La alternativa no era seguir gastando sin más, sino reconocer que, aun en la escasez, o precisamente en ella, hay muchas cosas que cuestan lo mismo, y que lo que nos queda es asignarles su valor y elegir bien. De eso no se puede desistir, con o sin crisis, con o sin ajuste, sin que el impacto social sea destructivo. Y se desistió.
Nada permitía, pues, que los casi 11 millones de españoles de 2011 permanecieran unidos, porque ninguna tarea común les era propuesta. España parecía abocada a un sálvese quien pueda ajeno a cualquier sentido de comunidad capaz de hacer de la crisis una experiencia nacional y cohesiva. Y sin sentido de comunidad ningún crack de la comunicación, si es que tal cosa existe, puede mantener vivo un proyecto nacional.
El problema hoy para el Partido Popular de la ilusión es que brega con una agenda que no le va a ayudar a desplegar en tiempo útil su promesa de cambio. Ni la fractura territorial, ni la gestión de la inmigración ilegal masiva, ni la revisión fiscal de un modelo económico menos asentado de lo que se ha pretendido han sido elevadas aún a parte de una idea nacional «proyectiva», «electiva», «anticipatoria» y, «en suma, libre», por emplear las palabras que Marías vincula a la ilusión. Hay, todavía, una posición jurídico-institucional reactiva orientada a la preservación de un orden cuya idoneidad como modelo deseable es precisamente lo que el revisionismo político ha logrado poner en cuestión, ayudado por la crisis y por los errores de muchos. Y realmente no es una tarea fácil cambiar eso, porque requiere dosis muy medidas de continuidad y también de cambio, de persuasión hacia dentro y hacia fuera; es decir, de reformismo inteligente. Pero que Puigdemont odie España no puede significar que renunciamos a mejorarla. Eso sí, a nuestra conveniencia, no a la suya.
SERÁ NECESARIO ponerse a ello, si no se quiere terminar muy pronto de nuevo en el enfoque gerencial de ley y orden (que en ausencia de algo más ambicioso sólo puede significar esta ley y este orden y, en la práctica, una no ley y puro desorden), en absoluto ilusionante, que arruinaría un genuino deseo de cambio. El cambio sólo será posible mediante un proyecto nacional coherente, integrador «de territorios, generaciones e ideologías», según afirmó acertadamente el presidente del PP en su primer discurso ante el plenario, y, en suma, a la altura de los compromisos contraídos y con capacidad de crear comunidad pronto y en la medida necesaria.

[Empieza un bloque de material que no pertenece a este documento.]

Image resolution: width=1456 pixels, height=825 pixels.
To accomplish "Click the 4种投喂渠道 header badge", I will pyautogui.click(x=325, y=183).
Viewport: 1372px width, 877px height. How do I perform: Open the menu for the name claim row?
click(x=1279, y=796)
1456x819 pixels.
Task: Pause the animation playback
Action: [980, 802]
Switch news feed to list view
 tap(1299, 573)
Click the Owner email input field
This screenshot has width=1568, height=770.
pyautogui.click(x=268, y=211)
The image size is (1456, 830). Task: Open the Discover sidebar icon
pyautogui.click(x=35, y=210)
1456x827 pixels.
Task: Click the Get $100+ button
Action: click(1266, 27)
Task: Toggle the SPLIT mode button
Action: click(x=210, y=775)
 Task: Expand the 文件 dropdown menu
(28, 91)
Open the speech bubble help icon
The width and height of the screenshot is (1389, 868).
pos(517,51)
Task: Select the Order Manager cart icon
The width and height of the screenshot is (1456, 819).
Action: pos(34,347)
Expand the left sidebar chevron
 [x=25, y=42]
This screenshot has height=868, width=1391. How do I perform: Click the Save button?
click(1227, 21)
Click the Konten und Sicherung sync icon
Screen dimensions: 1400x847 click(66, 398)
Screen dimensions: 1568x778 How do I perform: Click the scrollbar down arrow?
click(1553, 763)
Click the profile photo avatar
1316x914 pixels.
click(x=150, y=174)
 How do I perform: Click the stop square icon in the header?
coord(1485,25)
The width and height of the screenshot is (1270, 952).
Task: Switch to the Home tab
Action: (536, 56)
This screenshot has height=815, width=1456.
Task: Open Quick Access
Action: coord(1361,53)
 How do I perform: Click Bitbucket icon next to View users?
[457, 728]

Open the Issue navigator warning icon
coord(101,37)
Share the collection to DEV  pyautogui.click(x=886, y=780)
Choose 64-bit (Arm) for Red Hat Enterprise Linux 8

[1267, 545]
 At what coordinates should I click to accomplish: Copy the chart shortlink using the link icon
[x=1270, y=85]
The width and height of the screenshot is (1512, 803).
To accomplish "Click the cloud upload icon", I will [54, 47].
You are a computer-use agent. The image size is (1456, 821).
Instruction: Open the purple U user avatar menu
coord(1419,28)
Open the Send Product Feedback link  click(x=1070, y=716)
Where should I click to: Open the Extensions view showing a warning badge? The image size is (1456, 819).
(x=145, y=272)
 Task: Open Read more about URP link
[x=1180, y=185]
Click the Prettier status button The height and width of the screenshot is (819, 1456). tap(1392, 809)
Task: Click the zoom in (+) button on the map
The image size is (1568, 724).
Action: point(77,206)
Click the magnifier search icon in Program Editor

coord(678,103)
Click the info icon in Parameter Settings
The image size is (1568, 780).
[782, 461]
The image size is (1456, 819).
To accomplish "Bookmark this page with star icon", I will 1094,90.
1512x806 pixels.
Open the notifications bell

Las inercias son poderosas, las agendas no siempre se eligen sino que nos salen al paso, y los medios piden cada día algo más de trazo grueso que permita ahorrarse matices y detalles. Pero el PP ha anunciado para el otoño una Convención, y no una de las de siempre, sino de carácter ideológico y con contenido real. Quizá ése sea el momento de iniciar la elaboración del proyecto político de fondo que necesita un país que ha perdido la ilusión y no ve claro su futuro. Ilusión que, recuérdese, no es reacción, por intensa y ágil que sea, ante Puigdemont, Sánchez o Rivera, sino que es anticipación.
Miguel Ángel Quintanilla Navarro es director académico del Instituto Atlántico de Gobierno.